9月上旬にエコカー減税が打ち切られた結果自動車などのセクターで販売が急減し、そのため生産が急減速していることから、政策効果の反動がかなり強く出ていることが示されている。電子部品・デバイスも輸出の低調から5.0%低下している。一般機械や精密機械なども減少を示しており、設備投資関連の生産活動も減少している。また在庫も増加基調にあることから生産活動がここからすぐに反転するとは考えにくい。以下のグラフは在庫循環図(出所:METI)。


在庫循環図


これをみる限りにおいて、9月は在庫循環サイクルの「山」を付けた格好となっている。
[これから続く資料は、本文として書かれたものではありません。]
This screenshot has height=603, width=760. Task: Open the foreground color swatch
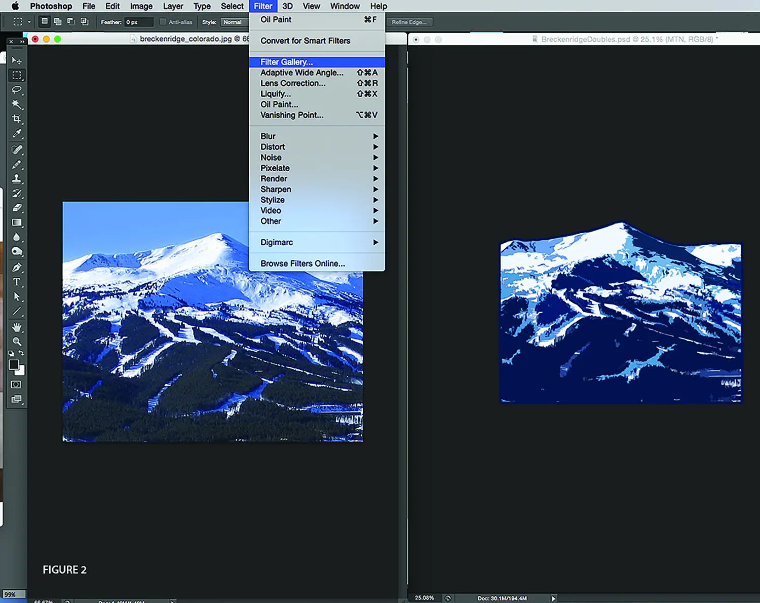click(x=14, y=365)
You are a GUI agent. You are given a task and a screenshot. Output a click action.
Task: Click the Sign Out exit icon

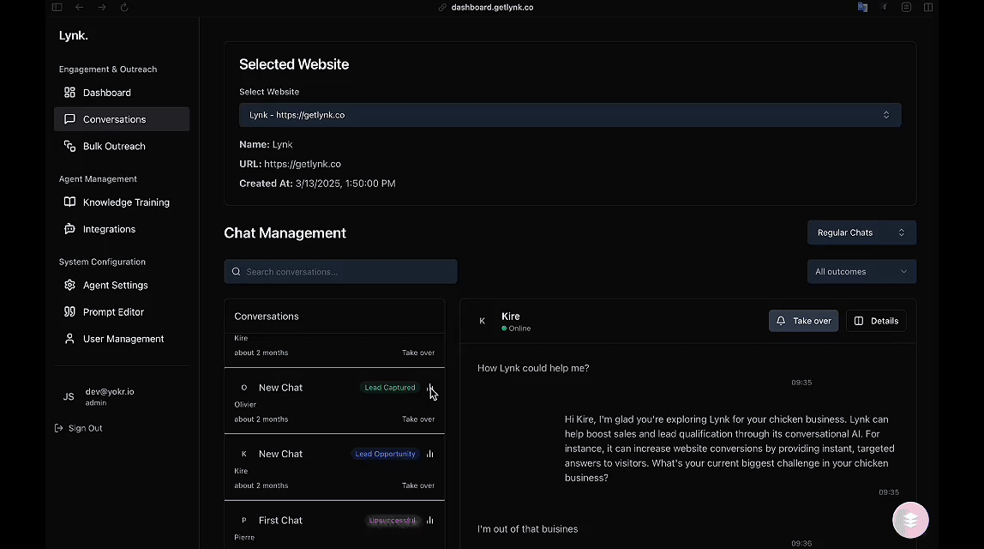tap(58, 428)
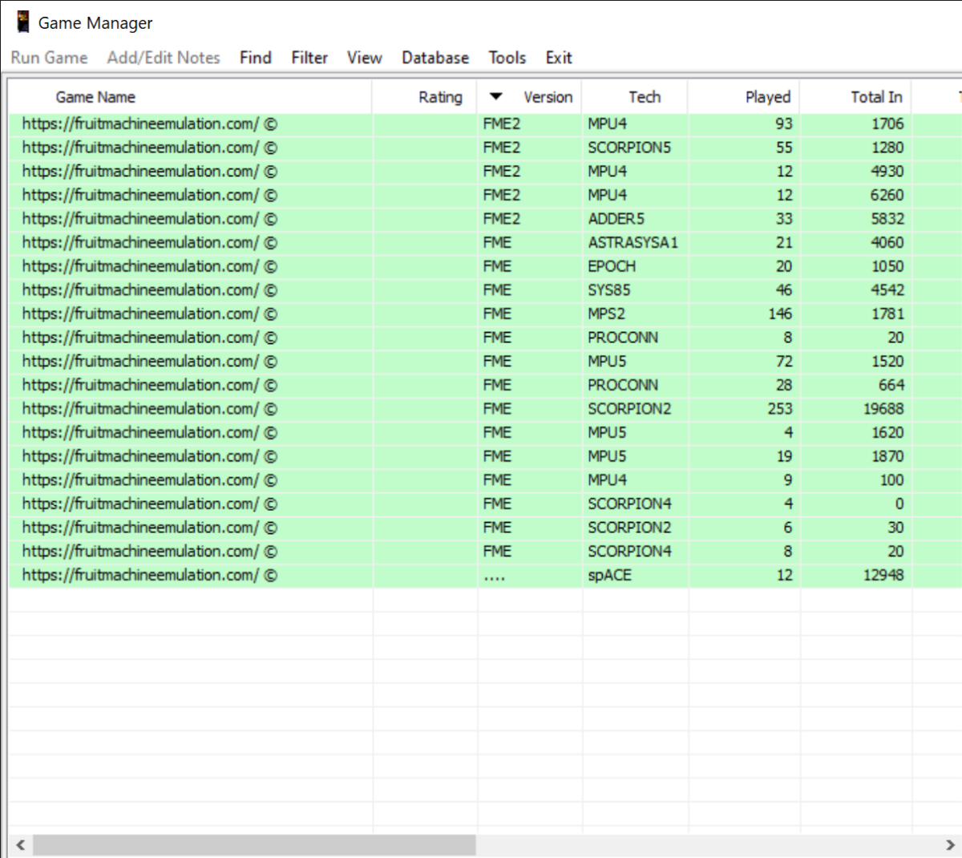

今後は意図せざる在庫増のフェーズに入り生産調整を迎えることになる。在庫循環(キチンサイクル)は短期的な景気サイクルを形成付けるものであるので、以前から指摘してきたように日本経済は8-10月でピークをうち、現状は減速の段階に入っているものと思われる。これは2007年11月以降リセッションに入ってから2年10カ月で短期的な景気サイクルが一巡したということになる。今後に関しては生産調整ということになるが、下方バイアスの強さがどの程度なのかが焦点となる。9月の生産は-1.9%であり、さらに鉱工業生産予測調査によれば10月は-3.6%落ち込むものとみられ、かなり大きい調整を示唆している。このことから「踊り場」的な表現を使うよりも足元の生産活動及び景気は「急減速」しているという見方をしておいたほうがよいのではないかと思われる。GDPに関しても10-12月は予想されている以上に大きなマイナスになる可能性があり、景気後退、ダブルディップへの警戒感も一気に高まってきているとみた方がよいのだろう。


生産活動が弱まれば消費ということになるが、9月の国内の小売業販売額や家計支出は予想よりも振るわない内容となってきており、10月前にたばこ税の引き上げ前の駆け込みの反動や秋物商戦が低調気味だったことも考慮すれば堅調に推移していた消費も減速が見込まれ、さらに円高による影響も重くのしかかっていることから足元の景気は急速にそのモメンタムが弱まっている可能性がある。